---------- SELECTED PASSAGE

The sector’s concern about the impact of a drugs war on the resort is understandable: in 2015, it contributed $8.6 billion to the public purse. Cancún is the destination of 35% of the money foreign tourists spend in Mexico.

Mexican soldiers patrol the beach at Cancún.
Mexican soldiers patrol the beach at Cancún.AFP

Mexico’s drugs cartels have been active in Quintana Roo since the 1990s, when Mario Villanueva ran the state on behalf of the Institutional Revolutionary Party (PRI). Facing accusations of money laundering and close ties to Amado Carrillo, the leader of the Juárez cartel, Villanueva fled days before he was due to leave office in 1999. By then, the state had become a major transshipment point for drugs from Colombia to the United States. Villanueva is currently in jail.

Mexico’s drugs cartels are increasingly splitting off into local groups, fighting for control of key towns and cities. In Quintana Roo, the groups battling it out to run Cancún are splinter groups of the Zetas and the Gulf cartels, says Alejandro Hope. These gangs deal in drugs and run protection rackets. Hope says that attacks on massage parlors, bars and brothels have increased in recent years and that the incidents earlier this week in Cancún and Playa del Carmen were a warning that the violence is set to worsen.

--------------------

WRITTEN PROBLEM 1 » Summarize the passage on cartel activity in Cancún in two sentences.
WRITTEN PROBLEM 2 » List every person named in the passage on cartel activity in Cancún.
WRITTEN PROBLEM 3 » Write out the stretch of the passage on cartel activity in Cancún from "The sector’s concern" through "currently in jail.".

---------- GIVEN DATA

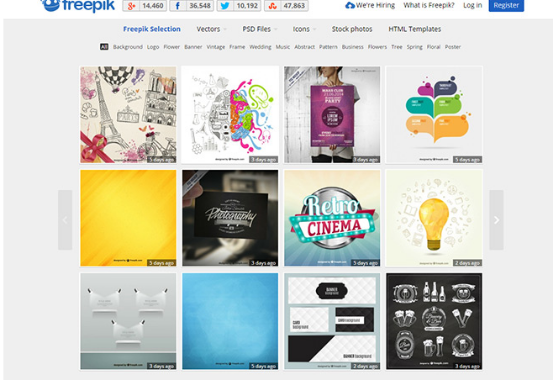Open the Stock photos section
554x381 pixels.
(352, 29)
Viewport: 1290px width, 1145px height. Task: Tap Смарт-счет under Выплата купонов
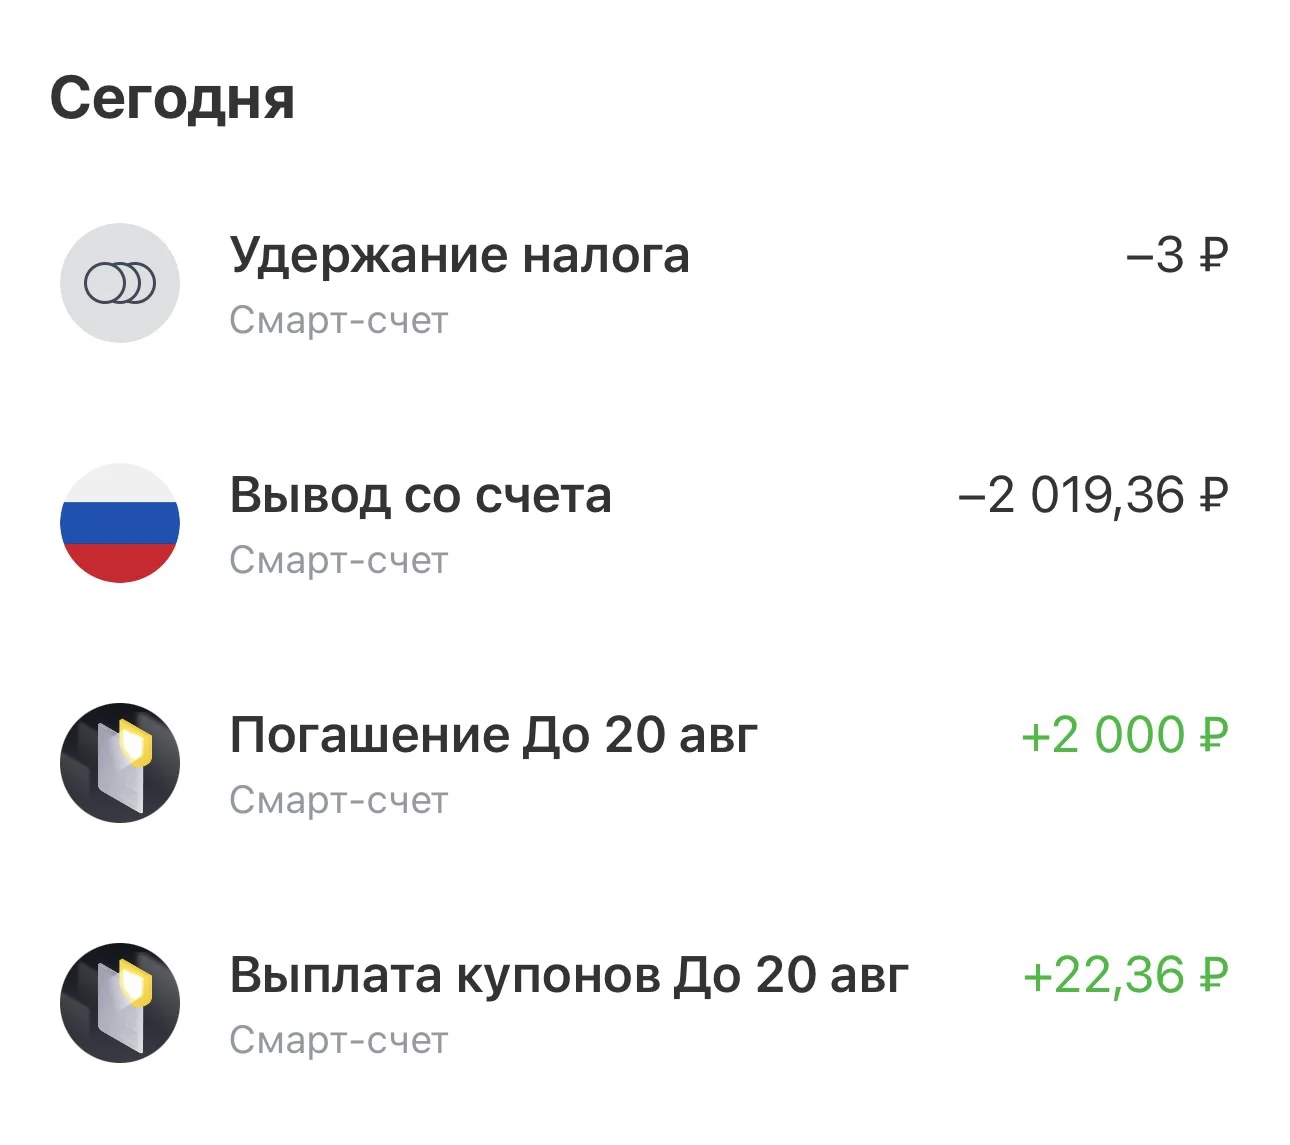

--------------------

WORKED SOLUTION 1 » Cancún receives 35% of the money foreign tourists spend in Mexico, and drug cartels have operated in Quintana Roo since the 1990s, when the state became a major transshipment point for drugs from Colombia to the United States. Splinter groups of the Zetas and the Gulf cartels now fight to run Cancún, and Alejandro Hope says that recent incidents there and in Playa del Carmen warn that the violence is set to worsen.

WORKED SOLUTION 2 » Mario Villanueva, Amado Carrillo, Alejandro Hope

WORKED SOLUTION 3 »
The sector’s concern about the impact of a drugs war on the resort is understandable: in 2015, it contributed $8.6 billion to the public purse. Cancún is the destination of 35% of the money foreign tourists spend in Mexico.

Mexican soldiers patrol the beach at Cancún.
Mexican soldiers patrol the beach at Cancún.AFP

Mexico’s drugs cartels have been active in Quintana Roo since the 1990s, when Mario Villanueva ran the state on behalf of the Institutional Revolutionary Party (PRI). Facing accusations of money laundering and close ties to Amado Carrillo, the leader of the Juárez cartel, Villanueva fled days before he was due to leave office in 1999. By then, the state had become a major transshipment point for drugs from Colombia to the United States. Villanueva is currently in jail.